A previously released video calls into question the credibility of a handful of SFPD officers. Public Defender Jeff Adachi released it a few weeks ago. He says it shows plainclothes officers leaving a suspected drug dealer's hotel with a laptop and camera bag -- items Adachi said were never turned in as evidence.

"When you have officers on tape possibly stealing property, that's a crime," said Adachi.

The district attorney's office has now decided to dismiss as many as 26 felony cases that involve searches by the officers seen on one of the videos and another taped back in December. Adachi said it shows officers leaving a suspect's room with an iPod, DVDs and clothes.

"The District Attorney has decided rather than to try these cases, to dismiss it because the credibility of these officers is obviously called into question," said Adachi.

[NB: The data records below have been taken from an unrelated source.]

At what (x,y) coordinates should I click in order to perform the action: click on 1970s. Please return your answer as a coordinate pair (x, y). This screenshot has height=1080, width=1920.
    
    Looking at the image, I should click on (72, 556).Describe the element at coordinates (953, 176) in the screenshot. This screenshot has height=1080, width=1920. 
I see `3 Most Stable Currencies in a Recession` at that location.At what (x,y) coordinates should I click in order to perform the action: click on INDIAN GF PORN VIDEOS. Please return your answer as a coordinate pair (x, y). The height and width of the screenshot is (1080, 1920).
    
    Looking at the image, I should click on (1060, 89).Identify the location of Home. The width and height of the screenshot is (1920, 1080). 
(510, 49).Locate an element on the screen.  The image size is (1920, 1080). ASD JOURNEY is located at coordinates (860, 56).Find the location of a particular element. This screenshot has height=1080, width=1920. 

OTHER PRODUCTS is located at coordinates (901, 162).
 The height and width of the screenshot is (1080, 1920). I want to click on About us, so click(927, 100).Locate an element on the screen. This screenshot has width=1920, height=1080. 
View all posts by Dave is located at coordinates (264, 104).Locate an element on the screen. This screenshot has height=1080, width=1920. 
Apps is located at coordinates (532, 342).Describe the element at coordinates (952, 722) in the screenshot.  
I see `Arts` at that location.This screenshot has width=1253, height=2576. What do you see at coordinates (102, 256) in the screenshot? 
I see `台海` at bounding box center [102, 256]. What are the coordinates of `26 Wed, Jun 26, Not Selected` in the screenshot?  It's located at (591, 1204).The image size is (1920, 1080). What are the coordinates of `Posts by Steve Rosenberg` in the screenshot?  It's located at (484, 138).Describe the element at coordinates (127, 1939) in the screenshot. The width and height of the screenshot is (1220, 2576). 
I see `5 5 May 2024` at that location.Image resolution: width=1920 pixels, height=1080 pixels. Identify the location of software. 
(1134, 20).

The officers on video have since been removed from plain clothes narcotics duty while Internal Affairs investigates. Some are on desk duty, the rest are on regular patrol. Police union president Gary Delagnes defends the officers who he says aren't thieves.

"They're not going to steal a laptop computer that's eight years old that belongs to some speeder in the Tenderloin," said Delagnes.

Delagnes also says the fact that the District Attorney's office has dismissed the 26 or so cases, doesn't mean the officers are guilty of anything.

"As a union, we're forced to get them attorneys because there are allegations and the attorneys are obviously going to tell the cops, 'Hey, you can't comment on these cases. You're under investigation.' So of course they're going to throw the cases out," said Delagnes.

Adachi isn't convinced. He says his office is now reviewing over 6,000 other cases involving the officers in question.

"Our office is now reviewing over 6,000 cases involving these police officers and other officers who were involved in conducting illegal searches. So this is big, this is huge," said Adachi.

An SFPD spokesperson told ABC7 it is the department's understanding that the cases are not dismissed outright. He says they could be brought back pending the outcome of the investigation into the officers.